Carbon Emissions Reduction: Need or Opportunity?

Becoming a sustainable business is now an essential requirement for organizations across all sectors. The growing demands from customers, regulators, and shareholders to decrease carbon emissions are influencing the course of action for procurement, distribution, and utilization of resources.

Globally, electricity and heat production are the largest contributors to global emissions, followed by transport, manufacturing, construction (including cement and similar materials), and agriculture.

In 2023, there was a significant development in corporate climate disclosure regulations as regulators globally either introduced or strengthened their disclosure requirements for registered companies, with a specific focus on sustainability and financial risks associated with climate change.

The transformation of energy systems, industry operations, and food systems, through technological advancements and political change also aligns with the Net Zero goals set for the next decades. While this represents a substantial change, it is also achievable, as evidenced by several countries that have already reduced emissions through technological and business enablement approaches.

Since these new paradigms imply costs, Chief Financial Officers (CFOs) are playing a major role in shaping the direction of business transformation into adopting more sustainable and environmentally friendly practices. However, slow actions in this regard can pose significant business and financial risks.

To bridge the gap between commitment and action many organizations have begun their decarbonization journey by looking to cut emissions from operations and supply chains, where decarbonization can also bring opportunities for new business models and growth: Carbon accounting, Carbon capture, utilization and storage (CCUS) and carbon conversion are evolving as key dimensions.

Carbon accounting

Similar to financial accounting, carbon accounting measures the consequences of a company's operations, but instead of financial repercussions, it monitors their environmental footprint on the climate.

It has become an essential tool to identify potential improvement areas in a company’s business/supply value chain.  It also enables sustainability reports for governments and stakeholders, implementation of carbon reduction and removal, and eventually contributes to brand equity building.
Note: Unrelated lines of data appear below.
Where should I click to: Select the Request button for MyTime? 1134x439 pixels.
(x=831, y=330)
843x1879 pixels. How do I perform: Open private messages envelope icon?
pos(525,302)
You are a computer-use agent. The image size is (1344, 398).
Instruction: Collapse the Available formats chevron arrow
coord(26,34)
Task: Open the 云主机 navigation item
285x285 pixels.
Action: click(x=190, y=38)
Carbon capture, utilization, and storage

CCUS technology has been available for several decades, dating back to the 1970s. It is extracting carbon from factory emissions and directly from the atmosphere.

Carbon capturing from factories or directly from the air has an associated cost, even if capturing technologies continue to evolve. Fortunately, there is potential to derive value from carbon dioxide by focusing on industries involved in fuel production, carbon dioxide-derived polymers like polycarbonate plastics, chemical manufacturing, and construction materials.

Holding the promise of a rapid scaling-up investment, deployment and accelerated innovation, the evolving CCUS landscape of technologies, combined with supportive policies and innovative deployment strategies, offers various avenues for businesses to invest in and contribute to the growth of carbon capture and utilization initiatives.

There is an increasing number of Carbon Capture, Utilization, and Storage (CCUS) facilities being developed, especially in the United States, where this growth can be attributed to policies like the 45Q tax credit and the California Low Carbon Fuel Standard (LCFS), which have incentivized investments in CCUS projects. Also in Europe, policy incentives such as EU Innovation Fund support schemes in countries like the Netherlands and the UK, encouraging businesses to get involved in CCUS projects and clean energy technologies.

Further, the concept of Carbon hubs, integrated industrial operation centers that share CO2 transport and storage infrastructure, is gaining momentum. This approach offers new investment opportunities and improves the economics of CCUS by capitalizing on economies of scale, reducing commercial risk, and lowering costs.

Carbon conversion

Transforming CO2 into products of economic value, including chemicals, fuels, construction materials, plastics, and bioproducts, offers a solution for addressing CO2 emissions from dispersed or hard-to-capture sources. This is particularly relevant in areas where suitable storage sites for captured CO2 are scarce.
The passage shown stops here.